Although I lament the misfortune of Frank but it did bring a certain blemish on an otherwise honorable character of Claire which in turn made for an excellent primary conflict whilst the later seasons were jejune in terms of conflicts, character quality and plot progressions. However, the ending of this tragic saga had me fuming; poor old Frank was rewarded with a few sobs and a posthumous slap on the cheek: “Oh Frank! I did love you”.
“Well, Watson, what do you make of it? Let me hear you deconstruct her most obfuscated declaration.”
“Holmes, I dread to cause another instance of disappointment to a dear friend such as you, gifted with the most astute of faculties.
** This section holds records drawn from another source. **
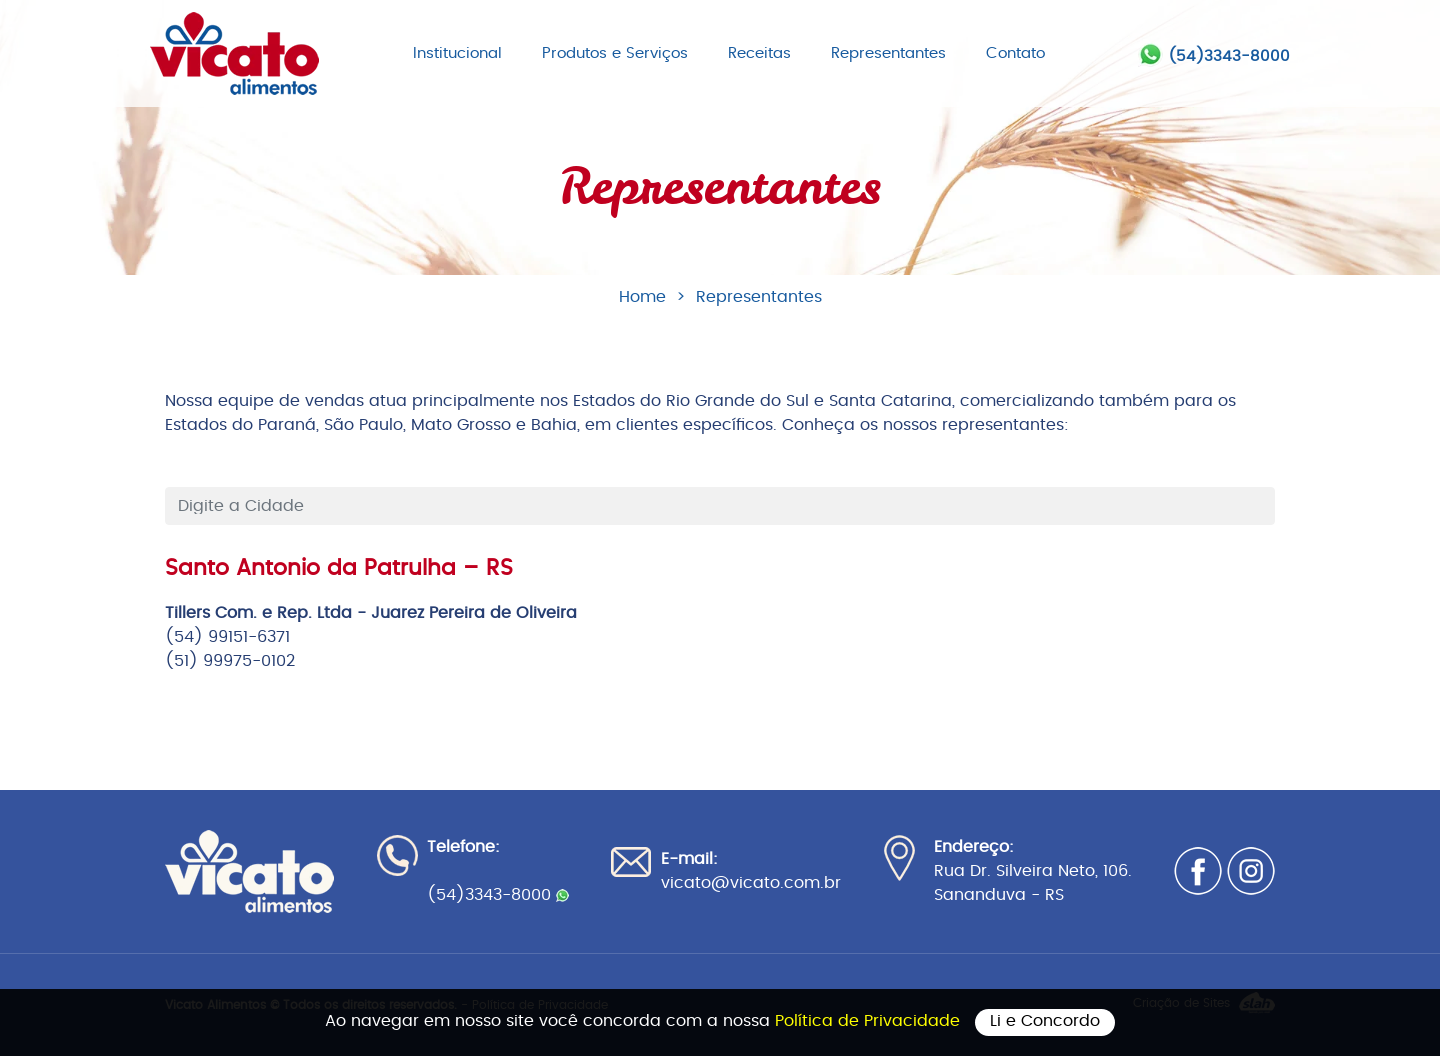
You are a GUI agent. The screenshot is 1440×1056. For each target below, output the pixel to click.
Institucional (457, 53)
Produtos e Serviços (615, 53)
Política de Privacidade (870, 1021)
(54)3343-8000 (1229, 56)
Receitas (759, 53)
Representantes (888, 53)
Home (642, 297)
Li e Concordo (1045, 1021)
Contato (1015, 53)
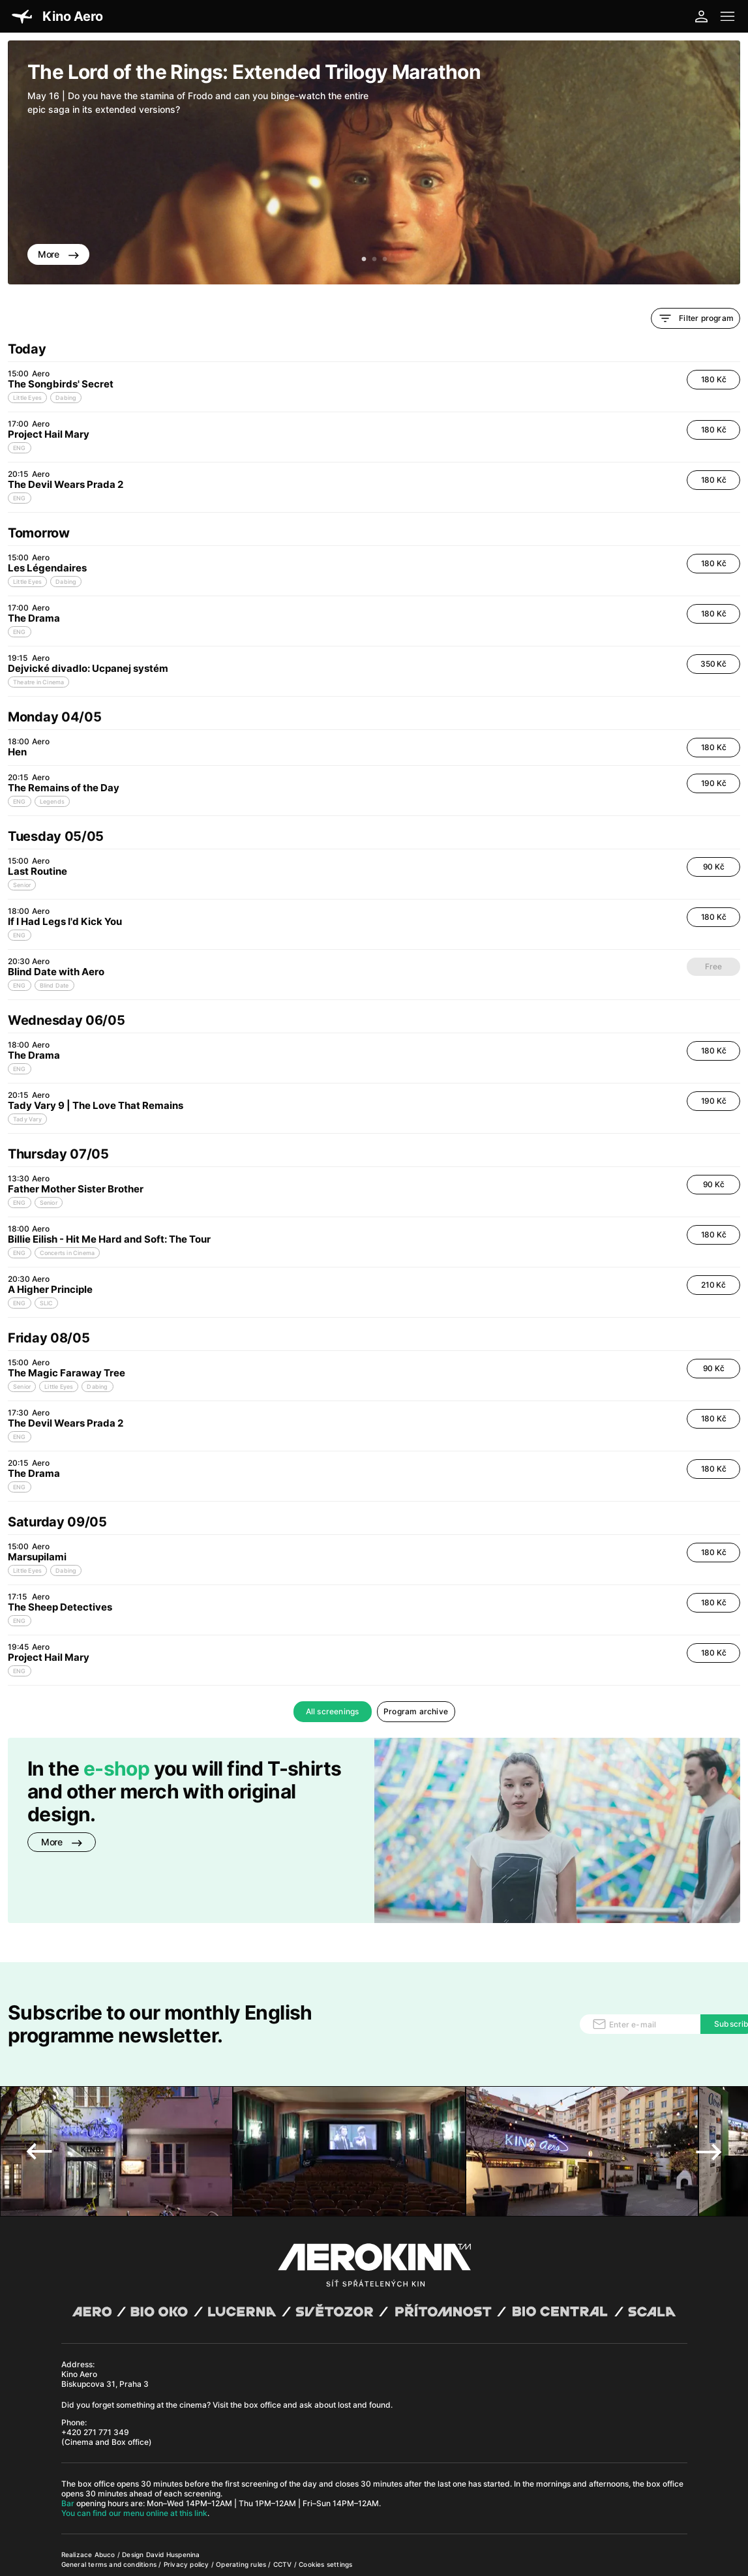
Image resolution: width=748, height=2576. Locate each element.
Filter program (695, 318)
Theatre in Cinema (38, 682)
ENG (19, 447)
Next (709, 2100)
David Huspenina (173, 2503)
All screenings (332, 1711)
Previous (39, 2100)
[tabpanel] (374, 162)
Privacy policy (187, 2513)
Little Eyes (27, 397)
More (58, 254)
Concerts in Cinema (67, 1252)
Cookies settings (325, 2513)
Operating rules (242, 2513)
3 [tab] (385, 259)
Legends (52, 801)
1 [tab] (364, 259)
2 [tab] (374, 259)
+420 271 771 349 (95, 2381)
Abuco (105, 2503)
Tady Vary (27, 1119)
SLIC (46, 1303)
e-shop (116, 1768)
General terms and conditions (110, 2513)
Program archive (415, 1711)
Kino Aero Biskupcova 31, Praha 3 (105, 2327)
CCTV (283, 2513)
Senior (22, 884)
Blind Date (54, 985)
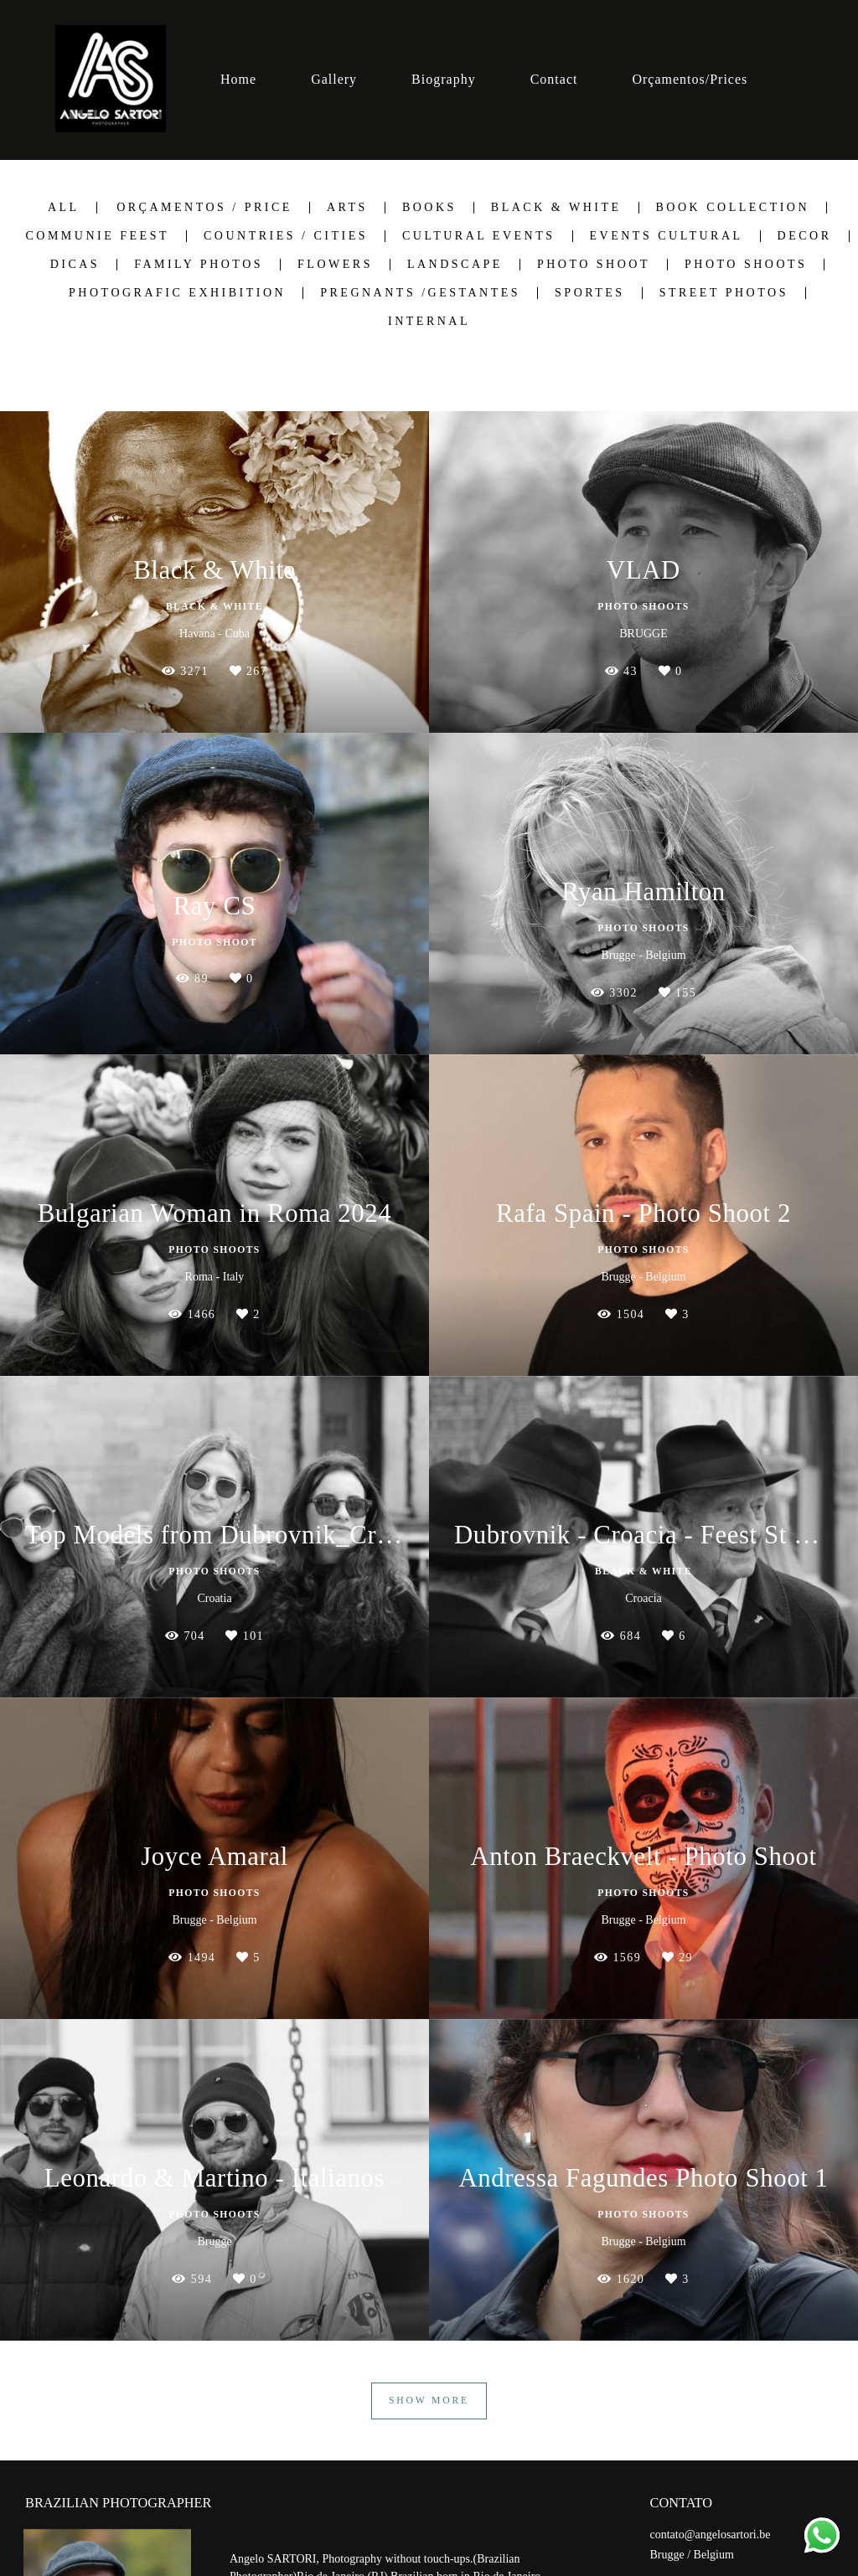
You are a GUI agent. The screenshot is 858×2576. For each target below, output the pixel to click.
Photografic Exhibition (177, 293)
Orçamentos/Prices (689, 79)
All (64, 208)
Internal (429, 321)
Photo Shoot (593, 264)
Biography (443, 79)
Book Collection (733, 208)
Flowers (335, 264)
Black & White (556, 208)
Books (429, 208)
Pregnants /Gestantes (420, 293)
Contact (554, 79)
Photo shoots (746, 264)
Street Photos (723, 293)
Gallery (334, 79)
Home (238, 79)
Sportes (590, 293)
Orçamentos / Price (204, 208)
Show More (429, 2400)
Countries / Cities (286, 236)
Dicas (75, 264)
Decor (805, 236)
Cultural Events (479, 236)
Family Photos (198, 264)
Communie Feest (97, 236)
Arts (347, 208)
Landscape (455, 264)
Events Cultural (666, 236)
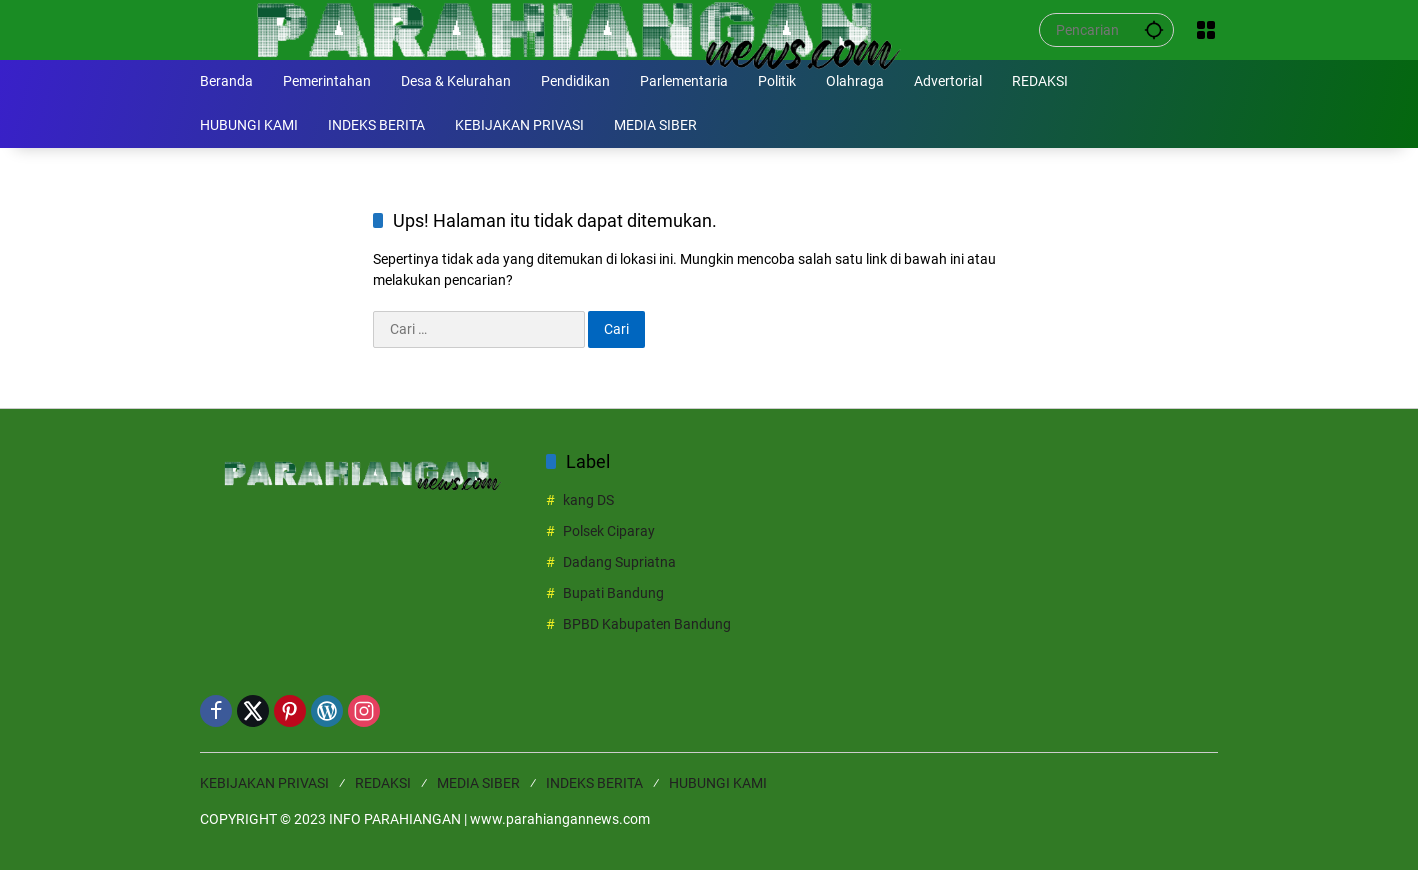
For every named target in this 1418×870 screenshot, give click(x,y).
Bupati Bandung (613, 593)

As you yourself admit the proclamation’s obscure nature, I am at sea regarding its conclusions.”
“Indeed, I did characterize it as such but, my dear Watson, you might have erred in assuming that I had indicated it was impregnable to scrutiny for I surmise that our dead client here was thought of in the most amorous manner by his former companion before she downloaded an update who was, however, in strict chronological sense, dated.”
Or to be Fraser
Claire’s betrayal to Frank was still assuaged by the harmonious love between Jamie and Claire; that this betrayal happened to allow a pretty thing was a great consolation to my heart. When Jamie brought Claire to Craigh na dun to let her return to her time, darn it that was the most adorable moment in the show; besides Claire, even I fell for Jamie that very instance. I emitted this humming aww at the screen as if to say, “lord I ship them so hard!” And that’s when the teenaged me put on a stiff grimace; he can take a hike and let me ogle at this lovely pairing. To me, definitely, Outlander is about these two swaggering along in the olden world amassing triumphs and grey hairs.